Leaving the images aside, print every record in the material exactly.
++++
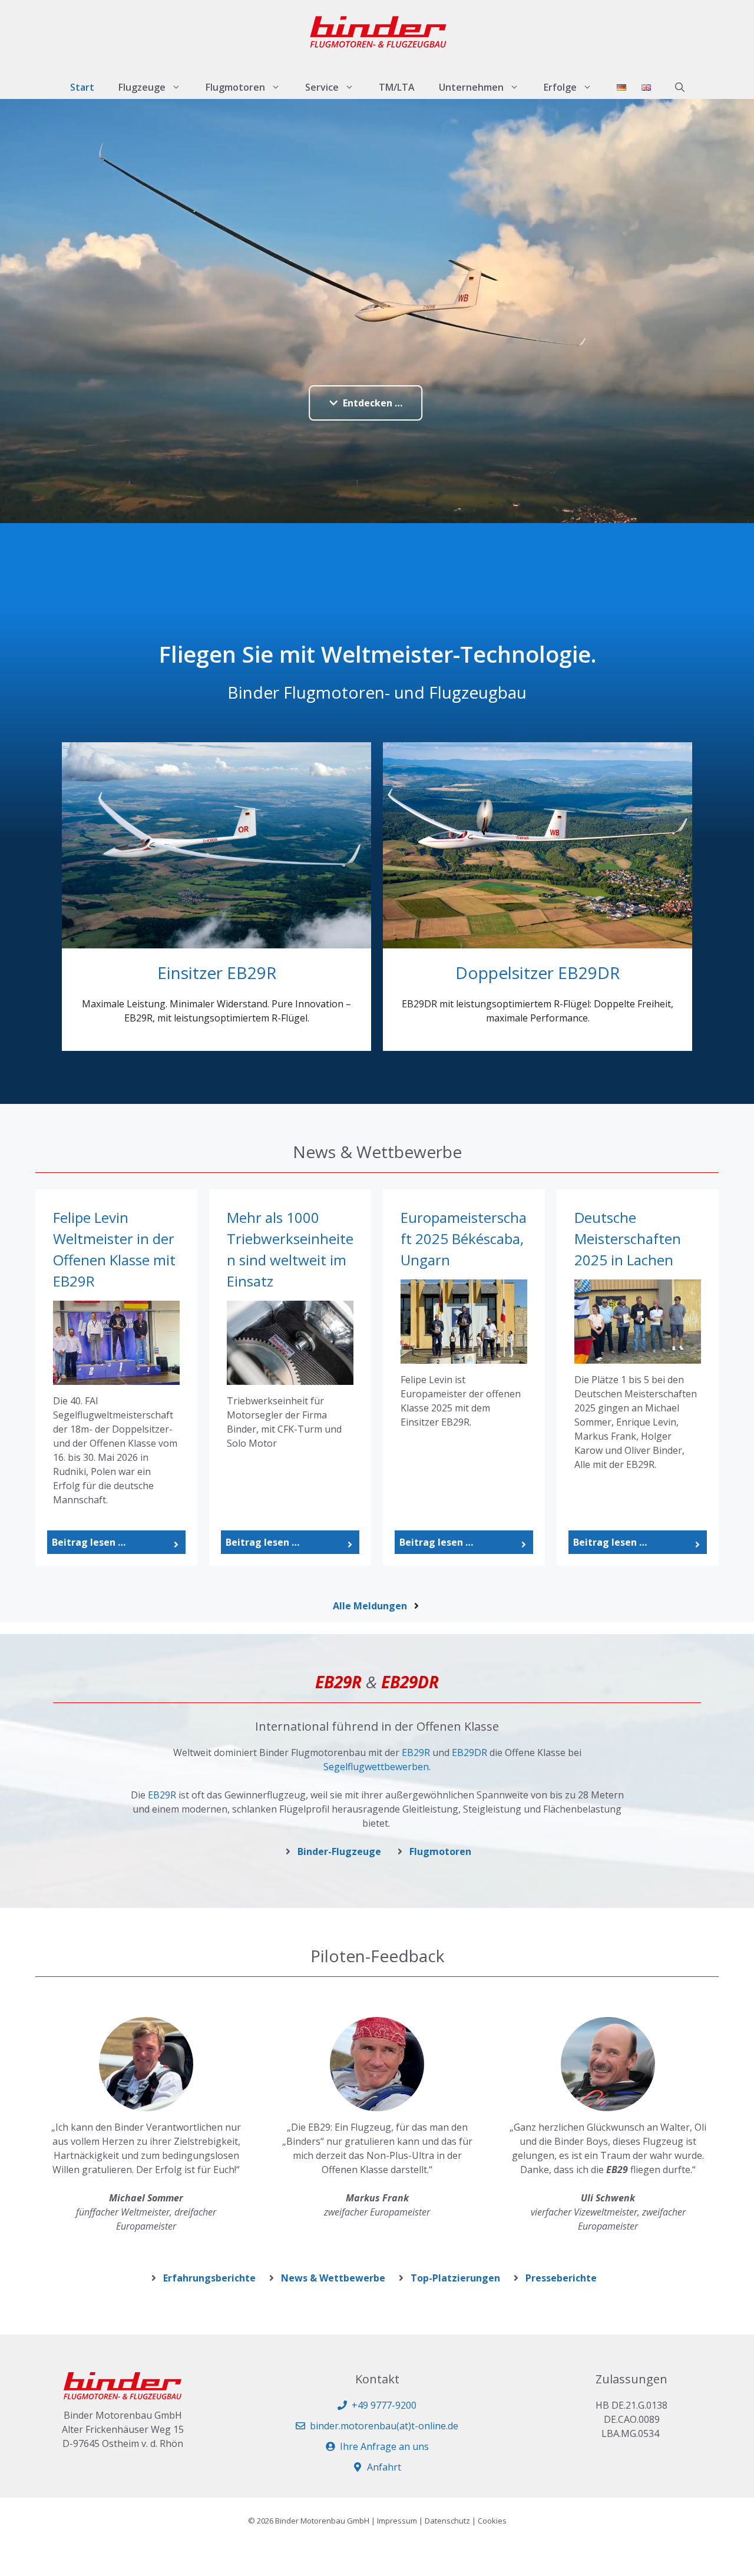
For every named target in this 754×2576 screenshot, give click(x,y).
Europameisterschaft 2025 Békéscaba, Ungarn (464, 1238)
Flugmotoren (235, 87)
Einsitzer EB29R (216, 972)
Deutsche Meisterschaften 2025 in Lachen (627, 1238)
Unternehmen (471, 87)
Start (82, 87)
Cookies (492, 2520)
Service (322, 87)
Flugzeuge (142, 87)
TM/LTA (397, 87)
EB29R (416, 1752)
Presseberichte (561, 2277)
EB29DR (469, 1752)
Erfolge (560, 87)
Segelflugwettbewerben (376, 1766)
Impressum (397, 2520)
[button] (680, 87)
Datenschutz (447, 2520)
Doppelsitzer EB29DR (537, 972)
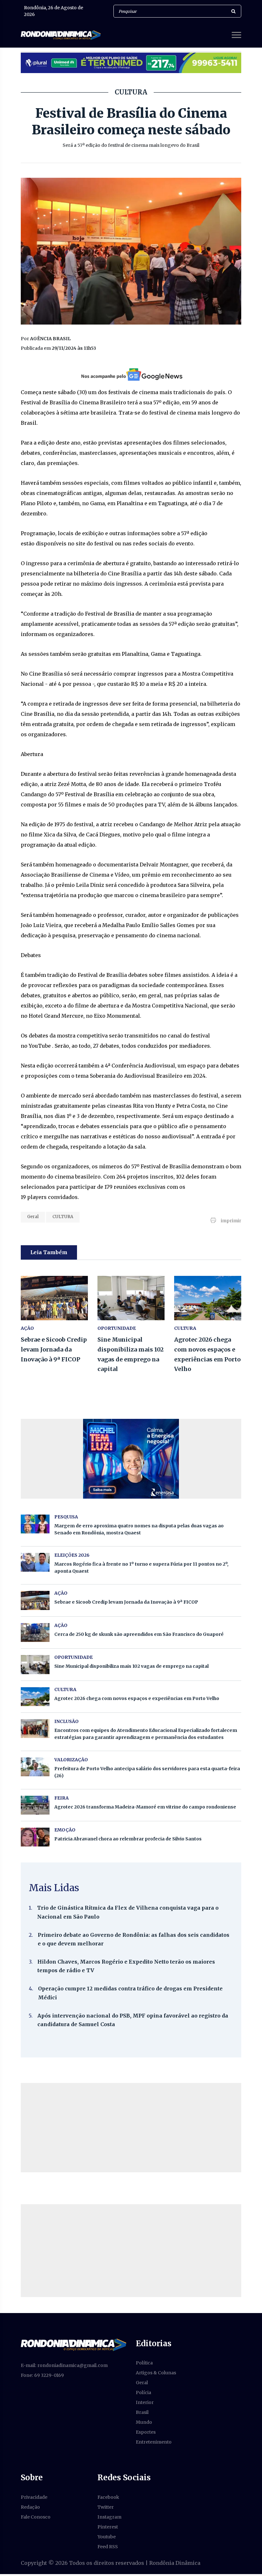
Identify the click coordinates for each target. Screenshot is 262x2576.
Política (144, 2363)
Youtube (106, 2537)
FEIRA (61, 1798)
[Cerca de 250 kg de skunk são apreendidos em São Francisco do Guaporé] (35, 1632)
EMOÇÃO (64, 1830)
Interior (145, 2402)
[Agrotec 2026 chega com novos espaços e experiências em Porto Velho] (207, 1298)
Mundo (144, 2422)
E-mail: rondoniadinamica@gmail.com (64, 2365)
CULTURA (62, 1216)
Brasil (142, 2412)
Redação (30, 2507)
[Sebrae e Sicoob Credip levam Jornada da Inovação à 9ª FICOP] (54, 1298)
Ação (60, 1625)
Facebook (108, 2497)
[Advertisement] (131, 2127)
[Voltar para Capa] (73, 2345)
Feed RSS (107, 2547)
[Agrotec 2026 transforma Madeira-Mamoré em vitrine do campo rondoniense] (35, 1805)
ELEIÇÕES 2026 (71, 1555)
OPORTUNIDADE (116, 1328)
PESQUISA (66, 1517)
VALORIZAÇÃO (71, 1759)
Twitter (105, 2507)
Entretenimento (154, 2442)
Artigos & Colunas (156, 2373)
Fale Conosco (35, 2517)
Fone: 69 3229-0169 (42, 2375)
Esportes (146, 2432)
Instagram (109, 2517)
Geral (33, 1216)
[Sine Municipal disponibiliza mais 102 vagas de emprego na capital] (131, 1298)
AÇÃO (27, 1328)
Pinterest (107, 2527)
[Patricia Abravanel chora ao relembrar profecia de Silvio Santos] (35, 1837)
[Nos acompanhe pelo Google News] (131, 375)
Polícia (143, 2392)
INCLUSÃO (66, 1721)
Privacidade (34, 2497)
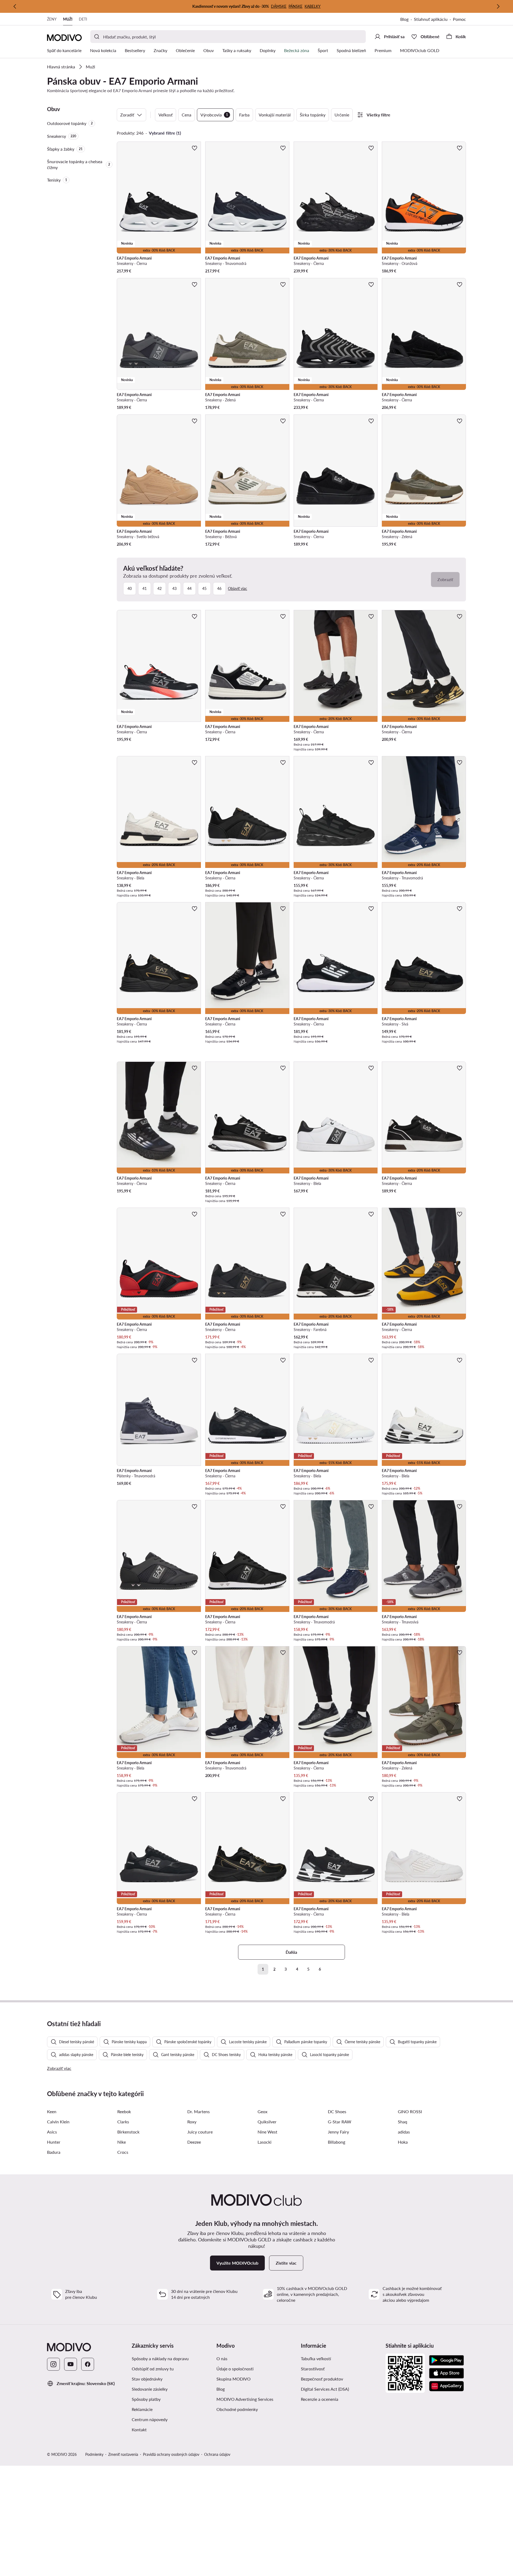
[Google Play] (446, 2360)
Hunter (53, 2141)
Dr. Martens (198, 2111)
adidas (404, 2131)
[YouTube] (70, 2364)
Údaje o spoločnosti (235, 2368)
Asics (52, 2131)
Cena (186, 114)
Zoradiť (127, 114)
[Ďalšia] (498, 6)
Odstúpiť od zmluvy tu (153, 2368)
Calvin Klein (58, 2121)
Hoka (403, 2141)
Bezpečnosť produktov (322, 2378)
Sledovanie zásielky (150, 2388)
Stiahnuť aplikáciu (431, 19)
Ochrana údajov (217, 2454)
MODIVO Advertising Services (244, 2399)
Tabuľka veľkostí (316, 2358)
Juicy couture (200, 2131)
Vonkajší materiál (275, 114)
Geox (262, 2111)
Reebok (124, 2111)
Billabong (336, 2141)
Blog (404, 19)
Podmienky (94, 2454)
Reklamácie (142, 2409)
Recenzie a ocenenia (319, 2399)
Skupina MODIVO (233, 2378)
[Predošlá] (15, 6)
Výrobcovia (214, 114)
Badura (53, 2152)
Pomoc (459, 19)
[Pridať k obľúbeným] (194, 148)
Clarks (123, 2121)
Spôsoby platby (146, 2399)
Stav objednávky (147, 2378)
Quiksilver (267, 2121)
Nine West (267, 2131)
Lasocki (264, 2141)
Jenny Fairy (338, 2131)
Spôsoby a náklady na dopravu (160, 2358)
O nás (221, 2358)
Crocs (122, 2152)
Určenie (342, 114)
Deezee (194, 2141)
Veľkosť (165, 114)
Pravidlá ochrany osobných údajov (171, 2454)
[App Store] (446, 2373)
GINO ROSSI (410, 2111)
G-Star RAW (339, 2121)
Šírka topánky (312, 114)
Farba (244, 114)
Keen (51, 2111)
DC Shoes (337, 2111)
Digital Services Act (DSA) (325, 2388)
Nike (121, 2141)
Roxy (191, 2121)
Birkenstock (128, 2131)
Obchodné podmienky (237, 2409)
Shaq (402, 2121)
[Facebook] (87, 2364)
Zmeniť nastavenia (123, 2454)
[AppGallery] (446, 2386)
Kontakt (139, 2429)
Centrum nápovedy (150, 2419)
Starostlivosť (313, 2368)
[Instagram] (53, 2364)
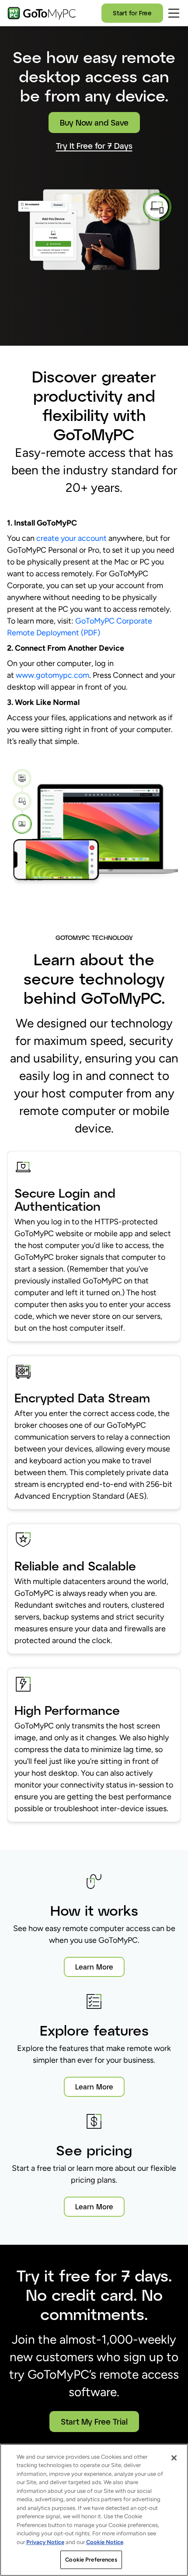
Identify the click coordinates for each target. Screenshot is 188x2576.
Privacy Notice (45, 2542)
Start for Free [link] (132, 13)
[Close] (174, 2457)
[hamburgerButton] (174, 13)
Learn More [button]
++++
§ **Task result**
For every named target in this 754×2576 screenshot, give click(x,y).
Europameisterschaft 2025 Békéscaba, Ungarn (464, 1238)
Flugmotoren (235, 87)
Einsitzer EB29R (216, 972)
Deutsche Meisterschaften 2025 in Lachen (627, 1238)
Unternehmen (471, 87)
Start (82, 87)
Cookies (492, 2520)
Service (322, 87)
Flugzeuge (142, 87)
TM/LTA (397, 87)
EB29R (416, 1752)
Presseberichte (561, 2277)
EB29DR (469, 1752)
Erfolge (560, 87)
Segelflugwettbewerben (376, 1766)
Impressum (397, 2520)
[button] (680, 87)
Datenschutz (447, 2520)
Doppelsitzer EB29DR (537, 972)
Identify the click coordinates for each target. Screenshot is 262x2576.
Política (144, 2363)
Youtube (106, 2537)
FEIRA (61, 1798)
[Cerca de 250 kg de skunk são apreendidos em São Francisco do Guaporé] (35, 1632)
EMOÇÃO (64, 1830)
Interior (145, 2402)
[Agrotec 2026 chega com novos espaços e experiências em Porto Velho] (207, 1298)
Mundo (144, 2422)
E-mail: rondoniadinamica@gmail.com (64, 2365)
CULTURA (62, 1216)
Brasil (142, 2412)
Redação (30, 2507)
[Sebrae e Sicoob Credip levam Jornada da Inovação à 9ª FICOP] (54, 1298)
Ação (60, 1625)
Facebook (108, 2497)
[Advertisement] (131, 2127)
[Voltar para Capa] (73, 2345)
Feed RSS (107, 2547)
[Agrotec 2026 transforma Madeira-Mamoré em vitrine do campo rondoniense] (35, 1805)
ELEIÇÕES 2026 (71, 1555)
OPORTUNIDADE (116, 1328)
PESQUISA (66, 1517)
VALORIZAÇÃO (71, 1759)
Twitter (105, 2507)
Entretenimento (154, 2442)
Artigos & Colunas (156, 2373)
Fale Conosco (35, 2517)
Fone: 69 3229-0169 (42, 2375)
Esportes (146, 2432)
Instagram (109, 2517)
Geral (33, 1216)
[Sine Municipal disponibiliza mais 102 vagas de emprego na capital] (131, 1298)
AÇÃO (27, 1328)
Pinterest (107, 2527)
[Patricia Abravanel chora ao relembrar profecia de Silvio Santos] (35, 1837)
[Nos acompanhe pelo Google News] (131, 375)
Polícia (143, 2392)
INCLUSÃO (66, 1721)
Privacidade (34, 2497)
[Google Play] (446, 2360)
Hunter (53, 2141)
Dr. Martens (198, 2111)
adidas (404, 2131)
[YouTube] (70, 2364)
Údaje o spoločnosti (235, 2368)
Asics (52, 2131)
Cena (186, 114)
Zoradiť (127, 114)
[Ďalšia] (498, 6)
Odstúpiť od zmluvy tu (153, 2368)
Calvin Klein (58, 2121)
Hoka (403, 2141)
Bezpečnosť produktov (322, 2378)
Sledovanie zásielky (150, 2388)
Stiahnuť aplikáciu (431, 19)
Ochrana údajov (217, 2454)
MODIVO Advertising Services (244, 2399)
Tabuľka veľkostí (316, 2358)
Juicy couture (200, 2131)
Vonkajší materiál (275, 114)
Geox (262, 2111)
Reebok (124, 2111)
Billabong (336, 2141)
Blog (404, 19)
Podmienky (94, 2454)
Reklamácie (142, 2409)
Recenzie a ocenenia (319, 2399)
Skupina MODIVO (233, 2378)
[Predošlá] (15, 6)
Výrobcovia (214, 114)
Badura (53, 2152)
Pomoc (459, 19)
[Pridať k obľúbeným] (194, 148)
Clarks (123, 2121)
Spôsoby platby (146, 2399)
Stav objednávky (147, 2378)
Quiksilver (267, 2121)
Nine West (267, 2131)
Lasocki (264, 2141)
Jenny Fairy (338, 2131)
Spôsoby a náklady na dopravu (160, 2358)
O nás (221, 2358)
Crocs (122, 2152)
Určenie (342, 114)
Deezee (194, 2141)
Veľkosť (165, 114)
Pravidlá ochrany osobných údajov (171, 2454)
[App Store] (446, 2373)
GINO ROSSI (410, 2111)
G-Star RAW (339, 2121)
Šírka topánky (312, 114)
Farba (244, 114)
Keen (51, 2111)
DC Shoes (337, 2111)
Digital Services Act (DSA) (325, 2388)
Nike (121, 2141)
Roxy (191, 2121)
Birkenstock (128, 2131)
Obchodné podmienky (237, 2409)
Shaq (402, 2121)
[Facebook] (87, 2364)
Zmeniť nastavenia (123, 2454)
[AppGallery] (446, 2386)
Kontakt (139, 2429)
Centrum nápovedy (150, 2419)
Starostlivosť (313, 2368)
[Instagram] (53, 2364)
Identify the click coordinates for each target. Screenshot is 188x2576.
Privacy Notice (45, 2542)
Start for Free [link] (132, 13)
[Close] (174, 2457)
[hamburgerButton] (174, 13)
Learn More [button]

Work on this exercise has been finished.